**INSTRUCTIONS TO FOLLOW**
Repeat the entries that appear below, exactly as they are given.

Collected data

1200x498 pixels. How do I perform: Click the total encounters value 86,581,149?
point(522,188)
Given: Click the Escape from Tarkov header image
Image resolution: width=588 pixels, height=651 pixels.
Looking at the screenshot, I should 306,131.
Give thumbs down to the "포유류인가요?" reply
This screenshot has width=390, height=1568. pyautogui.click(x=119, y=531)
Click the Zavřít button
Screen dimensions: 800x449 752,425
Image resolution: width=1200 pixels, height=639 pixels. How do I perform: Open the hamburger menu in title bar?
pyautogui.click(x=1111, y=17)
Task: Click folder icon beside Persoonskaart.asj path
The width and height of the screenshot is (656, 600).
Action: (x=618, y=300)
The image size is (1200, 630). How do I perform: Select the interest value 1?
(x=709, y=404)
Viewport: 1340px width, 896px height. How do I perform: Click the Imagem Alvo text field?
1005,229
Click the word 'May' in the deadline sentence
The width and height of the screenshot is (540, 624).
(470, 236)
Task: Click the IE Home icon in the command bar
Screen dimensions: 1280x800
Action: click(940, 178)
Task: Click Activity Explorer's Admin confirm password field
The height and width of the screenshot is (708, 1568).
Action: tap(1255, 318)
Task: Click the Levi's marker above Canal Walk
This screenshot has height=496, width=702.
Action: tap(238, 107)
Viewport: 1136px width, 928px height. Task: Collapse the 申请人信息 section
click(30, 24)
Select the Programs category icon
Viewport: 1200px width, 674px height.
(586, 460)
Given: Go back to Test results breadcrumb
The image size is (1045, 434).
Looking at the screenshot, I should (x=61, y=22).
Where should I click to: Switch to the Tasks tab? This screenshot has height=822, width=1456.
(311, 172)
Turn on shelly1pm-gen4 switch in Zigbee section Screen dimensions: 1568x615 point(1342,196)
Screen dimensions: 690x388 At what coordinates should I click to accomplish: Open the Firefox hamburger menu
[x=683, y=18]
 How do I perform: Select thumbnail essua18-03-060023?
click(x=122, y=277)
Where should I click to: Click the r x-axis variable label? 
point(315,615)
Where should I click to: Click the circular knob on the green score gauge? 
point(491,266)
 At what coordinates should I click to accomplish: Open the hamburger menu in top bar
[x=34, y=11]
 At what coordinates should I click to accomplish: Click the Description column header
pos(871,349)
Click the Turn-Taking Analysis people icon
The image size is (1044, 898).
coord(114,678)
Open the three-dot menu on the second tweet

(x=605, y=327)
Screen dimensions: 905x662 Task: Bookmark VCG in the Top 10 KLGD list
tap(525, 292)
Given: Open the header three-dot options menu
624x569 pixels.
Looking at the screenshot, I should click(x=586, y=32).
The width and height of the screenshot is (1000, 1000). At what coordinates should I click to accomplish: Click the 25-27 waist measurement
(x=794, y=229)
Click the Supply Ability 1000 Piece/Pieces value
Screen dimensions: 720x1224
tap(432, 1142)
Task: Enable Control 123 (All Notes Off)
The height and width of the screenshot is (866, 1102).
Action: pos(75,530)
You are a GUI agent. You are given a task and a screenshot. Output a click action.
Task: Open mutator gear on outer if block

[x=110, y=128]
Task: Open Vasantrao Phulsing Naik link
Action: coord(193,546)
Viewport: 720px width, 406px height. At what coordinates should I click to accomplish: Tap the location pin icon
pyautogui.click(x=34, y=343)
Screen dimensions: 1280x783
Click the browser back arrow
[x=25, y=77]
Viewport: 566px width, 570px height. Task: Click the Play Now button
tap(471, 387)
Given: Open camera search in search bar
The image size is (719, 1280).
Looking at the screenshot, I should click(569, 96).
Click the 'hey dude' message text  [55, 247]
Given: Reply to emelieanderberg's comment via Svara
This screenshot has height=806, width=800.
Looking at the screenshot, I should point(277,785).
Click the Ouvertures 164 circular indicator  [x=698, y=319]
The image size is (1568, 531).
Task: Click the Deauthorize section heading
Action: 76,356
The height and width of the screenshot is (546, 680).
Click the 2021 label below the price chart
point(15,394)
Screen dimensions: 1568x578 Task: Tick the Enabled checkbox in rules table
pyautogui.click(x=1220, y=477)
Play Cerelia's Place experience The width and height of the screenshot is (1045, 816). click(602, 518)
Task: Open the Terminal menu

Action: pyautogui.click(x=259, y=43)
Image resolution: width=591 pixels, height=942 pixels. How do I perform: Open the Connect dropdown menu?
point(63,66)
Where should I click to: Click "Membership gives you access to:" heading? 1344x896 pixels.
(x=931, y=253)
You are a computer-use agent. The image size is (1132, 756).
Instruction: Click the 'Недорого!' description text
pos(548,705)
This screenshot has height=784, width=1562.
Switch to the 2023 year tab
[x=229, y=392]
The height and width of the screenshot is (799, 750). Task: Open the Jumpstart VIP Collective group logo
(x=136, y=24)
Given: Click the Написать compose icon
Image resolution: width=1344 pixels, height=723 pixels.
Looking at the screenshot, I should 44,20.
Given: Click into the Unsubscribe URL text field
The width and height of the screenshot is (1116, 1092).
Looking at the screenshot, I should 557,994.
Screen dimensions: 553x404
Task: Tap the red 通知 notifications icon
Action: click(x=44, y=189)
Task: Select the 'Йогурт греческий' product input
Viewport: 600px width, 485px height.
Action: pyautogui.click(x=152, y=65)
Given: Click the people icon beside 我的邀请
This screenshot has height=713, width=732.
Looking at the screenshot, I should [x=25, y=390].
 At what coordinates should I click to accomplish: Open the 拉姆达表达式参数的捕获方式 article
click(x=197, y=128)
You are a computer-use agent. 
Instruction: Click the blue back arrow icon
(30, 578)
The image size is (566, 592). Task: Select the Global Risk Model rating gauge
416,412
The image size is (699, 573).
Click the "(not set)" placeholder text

**SOLUTION**
1200x498 pixels. How do I perform: Click the total encounters value 86,581,149?
point(522,188)
Given: Click the Escape from Tarkov header image
Image resolution: width=588 pixels, height=651 pixels.
Looking at the screenshot, I should 306,131.
Give thumbs down to the "포유류인가요?" reply
This screenshot has width=390, height=1568. pyautogui.click(x=119, y=531)
Click the Zavřít button
Screen dimensions: 800x449 752,425
Image resolution: width=1200 pixels, height=639 pixels. How do I perform: Open the hamburger menu in title bar?
pyautogui.click(x=1111, y=17)
Task: Click folder icon beside Persoonskaart.asj path
The width and height of the screenshot is (656, 600).
Action: (x=618, y=300)
The image size is (1200, 630). How do I perform: Select the interest value 1?
(x=709, y=404)
Viewport: 1340px width, 896px height. How do I perform: Click the Imagem Alvo text field?
1005,229
Click the word 'May' in the deadline sentence
The width and height of the screenshot is (540, 624).
(470, 236)
Task: Click the IE Home icon in the command bar
Screen dimensions: 1280x800
Action: click(940, 178)
Task: Click Activity Explorer's Admin confirm password field
The height and width of the screenshot is (708, 1568).
Action: tap(1255, 318)
Task: Click the Levi's marker above Canal Walk
This screenshot has height=496, width=702.
Action: tap(238, 107)
Viewport: 1136px width, 928px height. Task: Collapse the 申请人信息 section
click(30, 24)
Select the Programs category icon
Viewport: 1200px width, 674px height.
(586, 460)
Given: Go back to Test results breadcrumb
The image size is (1045, 434).
Looking at the screenshot, I should (x=61, y=22).
Where should I click to: Switch to the Tasks tab? This screenshot has height=822, width=1456.
(311, 172)
Turn on shelly1pm-gen4 switch in Zigbee section Screen dimensions: 1568x615 point(1342,196)
Screen dimensions: 690x388 At what coordinates should I click to accomplish: Open the Firefox hamburger menu
[x=683, y=18]
 How do I perform: Select thumbnail essua18-03-060023?
click(x=122, y=277)
Where should I click to: Click the r x-axis variable label? 
point(315,615)
Where should I click to: Click the circular knob on the green score gauge? 
point(491,266)
 At what coordinates should I click to accomplish: Open the hamburger menu in top bar
[x=34, y=11]
 At what coordinates should I click to accomplish: Click the Description column header
pos(871,349)
Click the Turn-Taking Analysis people icon
The image size is (1044, 898).
coord(114,678)
Open the three-dot menu on the second tweet

(x=605, y=327)
Screen dimensions: 905x662 Task: Bookmark VCG in the Top 10 KLGD list
tap(525, 292)
Given: Open the header three-dot options menu
624x569 pixels.
Looking at the screenshot, I should click(x=586, y=32).
The width and height of the screenshot is (1000, 1000). At what coordinates should I click to accomplish: Click the 25-27 waist measurement
(x=794, y=229)
Click the Supply Ability 1000 Piece/Pieces value
Screen dimensions: 720x1224
tap(432, 1142)
Task: Enable Control 123 (All Notes Off)
The height and width of the screenshot is (866, 1102).
Action: pos(75,530)
You are a GUI agent. You are given a task and a screenshot. Output a click action.
Task: Open mutator gear on outer if block

[x=110, y=128]
Task: Open Vasantrao Phulsing Naik link
Action: coord(193,546)
Viewport: 720px width, 406px height. At what coordinates should I click to accomplish: Tap the location pin icon
pyautogui.click(x=34, y=343)
Screen dimensions: 1280x783
Click the browser back arrow
[x=25, y=77]
Viewport: 566px width, 570px height. Task: Click the Play Now button
tap(471, 387)
Given: Open camera search in search bar
The image size is (719, 1280).
Looking at the screenshot, I should click(569, 96).
Click the 'hey dude' message text  [55, 247]
Given: Reply to emelieanderberg's comment via Svara
This screenshot has height=806, width=800.
Looking at the screenshot, I should point(277,785).
Click the Ouvertures 164 circular indicator  [x=698, y=319]
The image size is (1568, 531).
Task: Click the Deauthorize section heading
Action: 76,356
The height and width of the screenshot is (546, 680).
Click the 2021 label below the price chart
point(15,394)
Screen dimensions: 1568x578 Task: Tick the Enabled checkbox in rules table
pyautogui.click(x=1220, y=477)
Play Cerelia's Place experience The width and height of the screenshot is (1045, 816). click(602, 518)
Task: Open the Terminal menu

Action: pyautogui.click(x=259, y=43)
Image resolution: width=591 pixels, height=942 pixels. How do I perform: Open the Connect dropdown menu?
point(63,66)
Where should I click to: Click "Membership gives you access to:" heading? 1344x896 pixels.
(x=931, y=253)
You are a computer-use agent. The image size is (1132, 756).
Instruction: Click the 'Недорого!' description text
pos(548,705)
This screenshot has height=784, width=1562.
Switch to the 2023 year tab
[x=229, y=392]
The height and width of the screenshot is (799, 750). Task: Open the Jumpstart VIP Collective group logo
(x=136, y=24)
Given: Click the Написать compose icon
Image resolution: width=1344 pixels, height=723 pixels.
Looking at the screenshot, I should 44,20.
Given: Click into the Unsubscribe URL text field
The width and height of the screenshot is (1116, 1092).
Looking at the screenshot, I should 557,994.
Screen dimensions: 553x404
Task: Tap the red 通知 notifications icon
Action: click(x=44, y=189)
Task: Select the 'Йогурт греческий' product input
Viewport: 600px width, 485px height.
Action: pyautogui.click(x=152, y=65)
Given: Click the people icon beside 我的邀请
This screenshot has height=713, width=732.
Looking at the screenshot, I should [x=25, y=390].
 At what coordinates should I click to accomplish: Open the 拉姆达表达式参数的捕获方式 article
click(x=197, y=128)
You are a computer-use agent. 
Instruction: Click the blue back arrow icon
(30, 578)
The image size is (566, 592). Task: Select the Global Risk Model rating gauge
416,412
The image size is (699, 573).
Click the "(not set)" placeholder text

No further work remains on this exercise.